> **RECORDED INFORMATION**
——

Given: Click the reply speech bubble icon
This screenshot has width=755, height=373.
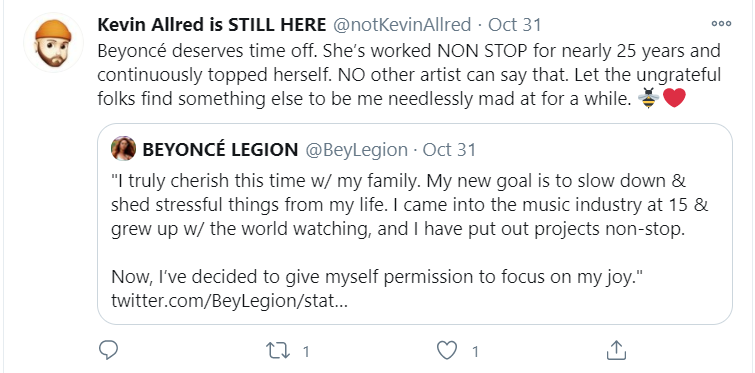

——

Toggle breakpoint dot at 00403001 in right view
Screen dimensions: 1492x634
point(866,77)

——

> **WHAT YOU ARE ASKED TO DO**
Retype exactly the span of lines from the one with "Given: Click the reply speech bubble icon" through the one with "This screenshot has width=755, height=373."; include both ends and omit the rest of the material.

> **EXPECTED ANSWER**
Given: Click the reply speech bubble icon
This screenshot has width=755, height=373.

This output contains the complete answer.